We had a big meeting with China this week; the President of China
was here. We have severe disagreements over human rights, political
rights, religious rights. But the best way to advance those issues, in
my view, is to work with China and try to make a partner out of China in
the 21st century, not create a new cold war with a different country on
the other side. If it comes out that way, it ought not be our fault. We
ought to have the sure knowledge if there is a polarizing situation in
the 21st century that it's not our fault, that we did everything we
could to create a responsible, international system of free trade,
peace, common efforts against terrorism, weapons proliferation, shared
environmental and disease problems, and respect for democracy and human
rights. So I think we're doing the right thing.
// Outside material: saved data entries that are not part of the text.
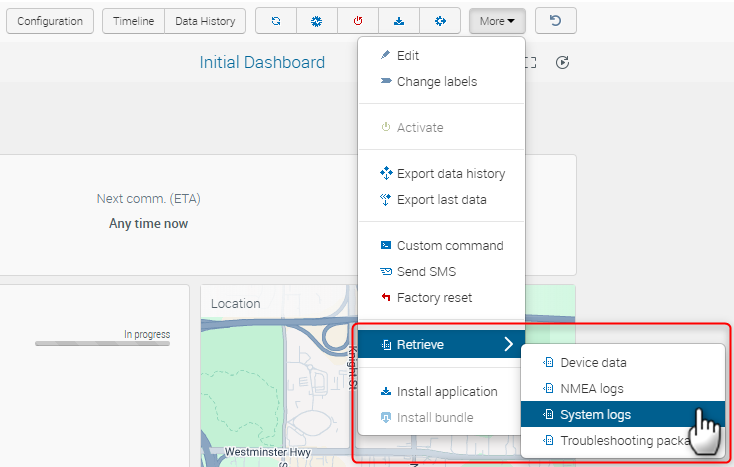Open the Configuration button
Viewport: 734px width, 467px height.
tap(50, 21)
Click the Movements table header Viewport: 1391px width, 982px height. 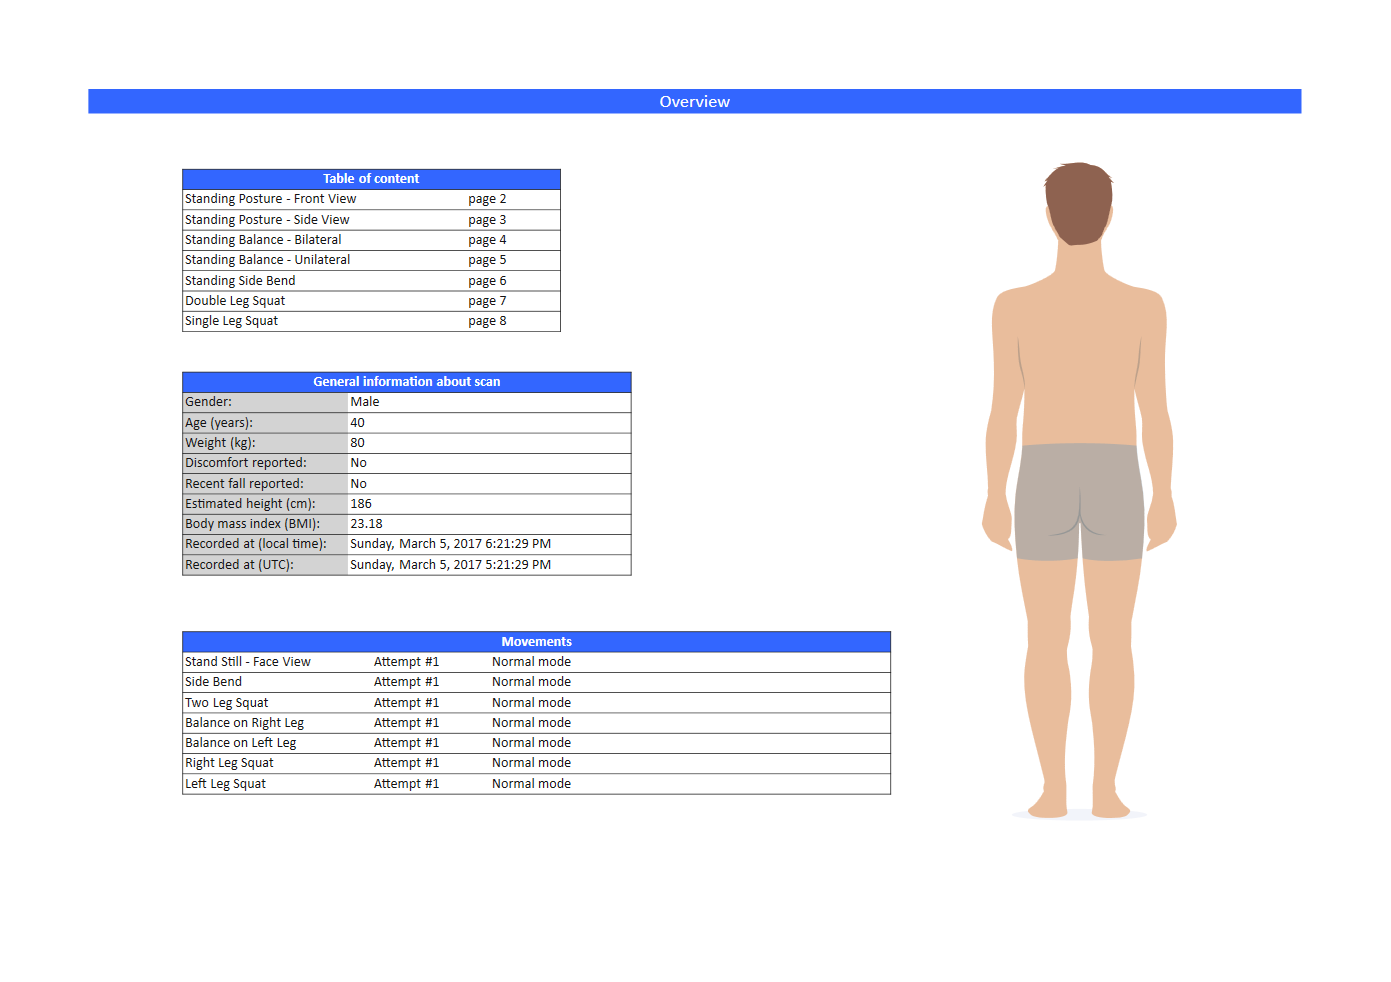537,641
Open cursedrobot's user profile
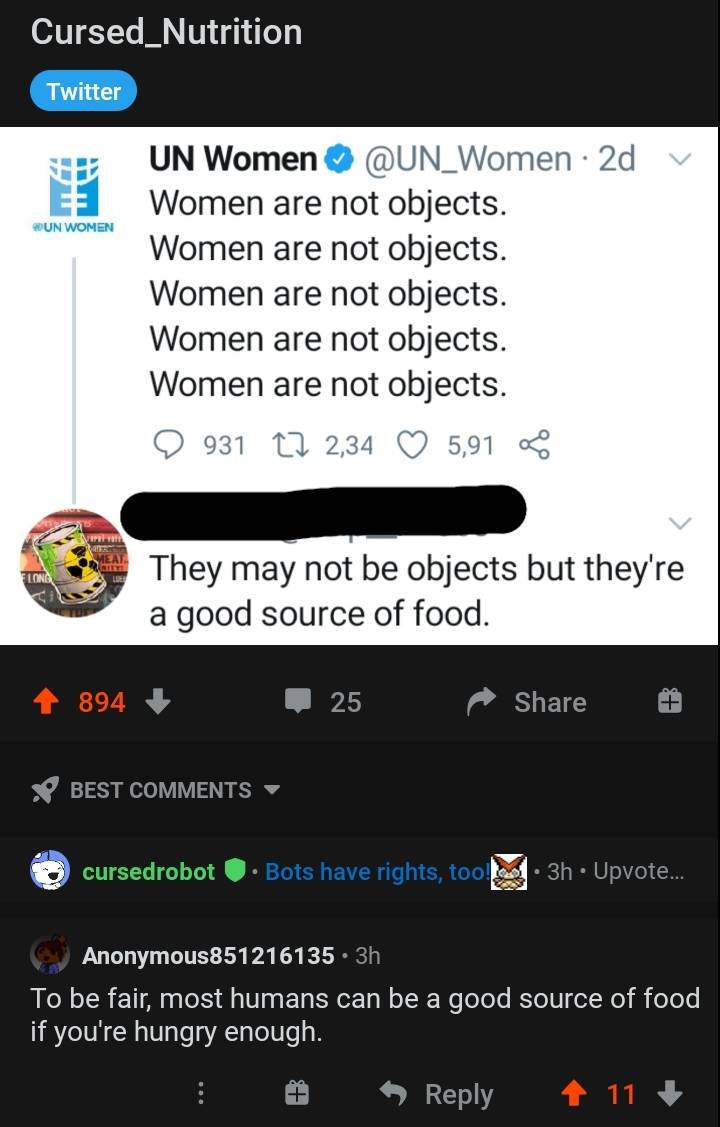Screen dimensions: 720x1127 point(148,871)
We've got a number of other challenges. I'm in a big debate with the
Congress--in some ways, the most fateful one--over whether the United
States should have national academic standards in the basics in schools
and an exam--voluntary--to see if our children are meeting those
standards. And I suggested we start with a reading test in the fourth
grade and a math test in the eighth grade. Just had another study this
week that said that kids who take algebra in
[[Page 1699]]
the eighth grade are far more likely to stay in school and far more
likely to go to college and far more likely to do well in college. We're
the only major country without any kind of national academic standards,
and I think it's crazy not to do it. I'm still fighting that out.
We were thwarted this year in our efforts to pass campaign reform,
but I think we've got a good chance to pass it next year. And I might
say, I appreciate the fact that all of you who are here at this event
are giving us what in the current jargon is called ``hard money'' and
what also will be provided for under the new campaign finance reform
law. We need to change the finance system.